Data entries
========================
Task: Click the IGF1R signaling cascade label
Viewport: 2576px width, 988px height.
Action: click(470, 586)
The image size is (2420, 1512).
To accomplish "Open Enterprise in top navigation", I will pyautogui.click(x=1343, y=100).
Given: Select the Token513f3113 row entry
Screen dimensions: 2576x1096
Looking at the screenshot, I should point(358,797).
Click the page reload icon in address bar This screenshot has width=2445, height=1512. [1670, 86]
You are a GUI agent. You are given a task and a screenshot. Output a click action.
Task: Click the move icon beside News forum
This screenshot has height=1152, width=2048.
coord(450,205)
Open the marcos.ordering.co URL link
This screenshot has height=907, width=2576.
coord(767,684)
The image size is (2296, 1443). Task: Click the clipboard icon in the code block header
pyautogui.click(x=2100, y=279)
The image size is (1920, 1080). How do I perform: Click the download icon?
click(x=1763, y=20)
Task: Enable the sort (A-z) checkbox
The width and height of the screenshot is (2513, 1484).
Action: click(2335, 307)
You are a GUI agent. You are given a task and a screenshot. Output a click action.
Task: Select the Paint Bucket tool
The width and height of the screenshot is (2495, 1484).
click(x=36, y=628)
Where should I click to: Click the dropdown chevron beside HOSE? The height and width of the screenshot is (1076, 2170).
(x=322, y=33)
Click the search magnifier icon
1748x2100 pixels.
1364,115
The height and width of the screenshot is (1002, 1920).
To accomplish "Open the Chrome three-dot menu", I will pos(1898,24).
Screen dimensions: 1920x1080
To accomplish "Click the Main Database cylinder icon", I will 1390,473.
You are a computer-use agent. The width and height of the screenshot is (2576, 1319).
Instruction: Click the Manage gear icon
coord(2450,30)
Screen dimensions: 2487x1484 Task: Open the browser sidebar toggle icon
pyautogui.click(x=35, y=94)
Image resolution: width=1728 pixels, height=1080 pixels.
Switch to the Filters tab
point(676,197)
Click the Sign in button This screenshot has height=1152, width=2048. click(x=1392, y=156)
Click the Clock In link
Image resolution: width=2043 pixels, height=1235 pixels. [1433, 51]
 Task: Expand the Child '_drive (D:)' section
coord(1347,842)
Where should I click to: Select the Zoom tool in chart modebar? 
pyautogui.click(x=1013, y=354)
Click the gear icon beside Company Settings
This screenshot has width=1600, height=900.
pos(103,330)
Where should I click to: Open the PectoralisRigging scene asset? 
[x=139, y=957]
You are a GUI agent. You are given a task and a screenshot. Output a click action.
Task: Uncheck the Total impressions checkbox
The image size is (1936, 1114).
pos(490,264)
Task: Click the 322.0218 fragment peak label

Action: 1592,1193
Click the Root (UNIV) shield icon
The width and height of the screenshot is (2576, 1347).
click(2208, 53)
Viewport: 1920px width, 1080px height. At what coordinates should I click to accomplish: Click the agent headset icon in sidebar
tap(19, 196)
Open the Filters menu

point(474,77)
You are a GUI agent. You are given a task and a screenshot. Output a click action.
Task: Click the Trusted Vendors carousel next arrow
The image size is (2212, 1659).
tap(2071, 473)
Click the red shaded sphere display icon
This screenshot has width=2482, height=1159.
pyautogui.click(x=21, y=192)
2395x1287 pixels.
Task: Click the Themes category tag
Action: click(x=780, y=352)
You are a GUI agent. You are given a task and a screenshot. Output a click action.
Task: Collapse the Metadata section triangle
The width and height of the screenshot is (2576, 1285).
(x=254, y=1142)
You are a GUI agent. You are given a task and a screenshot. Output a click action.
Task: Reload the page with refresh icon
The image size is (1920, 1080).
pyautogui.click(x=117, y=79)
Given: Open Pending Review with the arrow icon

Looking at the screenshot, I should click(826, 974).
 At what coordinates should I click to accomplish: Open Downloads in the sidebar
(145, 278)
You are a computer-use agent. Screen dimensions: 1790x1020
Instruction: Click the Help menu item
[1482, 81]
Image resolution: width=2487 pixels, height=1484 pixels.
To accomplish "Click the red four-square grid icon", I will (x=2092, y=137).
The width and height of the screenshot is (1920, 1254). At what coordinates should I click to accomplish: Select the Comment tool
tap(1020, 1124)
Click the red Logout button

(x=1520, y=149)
========================
### Task item
The answer must be a single number: how many lines of the data hold the word "page".

### Output
2